Introduction to R and Linear Models for Exponential Growth

EFB 370: Recitation II.1

Dr. Gurarie and Colton Moyer

2024-02-12

Part 1: Basics

The following examples should give you a first look at what R does and how it works.

Introduction

R is a command-line program, which means commands are entered line-by-line at the prompt. Being a programming language it is very finicky. Everything has to be entered exactly right - including case-sensitivity. So, a Plot entry is different from plot!

There are two ways of entering commands (telling R to do a certain thing): either typing them out carefully into the “Console Window” (the lower-left window in Rstudio) and hitting Enter or writing and editing lines in the script window (upper-left window in Rstudio), and “passing” the code into the console by hitting Ctrl+Enter.

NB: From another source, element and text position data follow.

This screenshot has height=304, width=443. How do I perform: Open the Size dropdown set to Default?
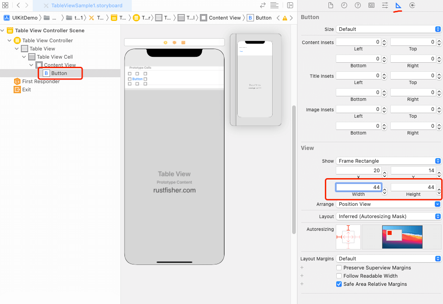point(388,29)
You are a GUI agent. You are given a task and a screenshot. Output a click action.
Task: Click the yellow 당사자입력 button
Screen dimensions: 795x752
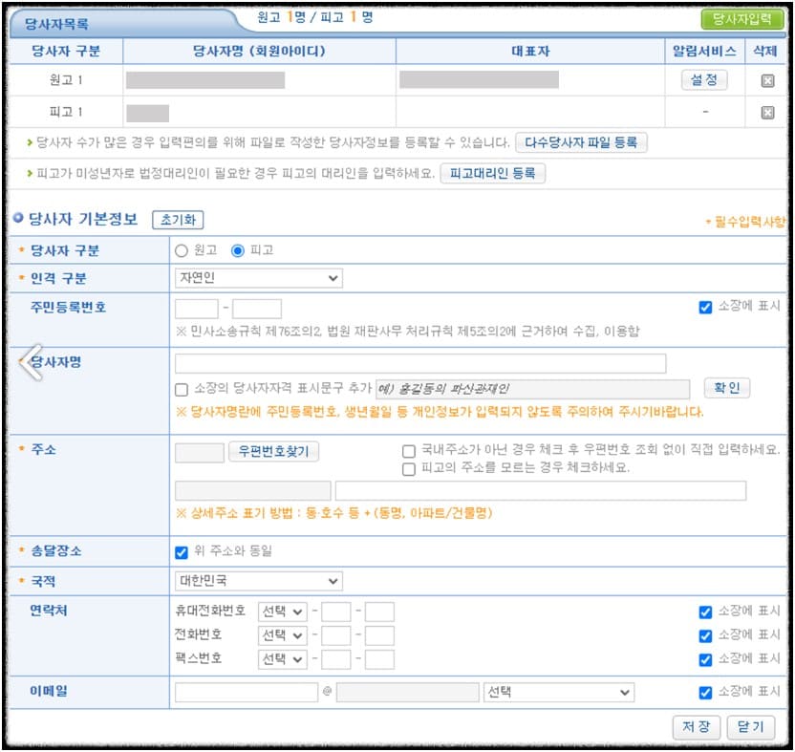coord(742,18)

In general, it is better to do all of your coding in a script window, and then save the raw code file as a text document, which you can revisit and re-run at any point later. To create a new R script document, go to the upper-left corner, press File - New file - R Script or press Ctrl + Shift + N

R is a calculator

1+2
## [1] 3
3^6
## [1] 729
sqrt((20-19)^2 + (19-19)^2 + (19-18)^2)/2
## [1] 0.7071068
12345*54312
## [1] 670481640

Assigning variable names

The assignment operator is <-. It’s supposed to look like an arrow pointing left (the shortcut for entering it is Alt + -).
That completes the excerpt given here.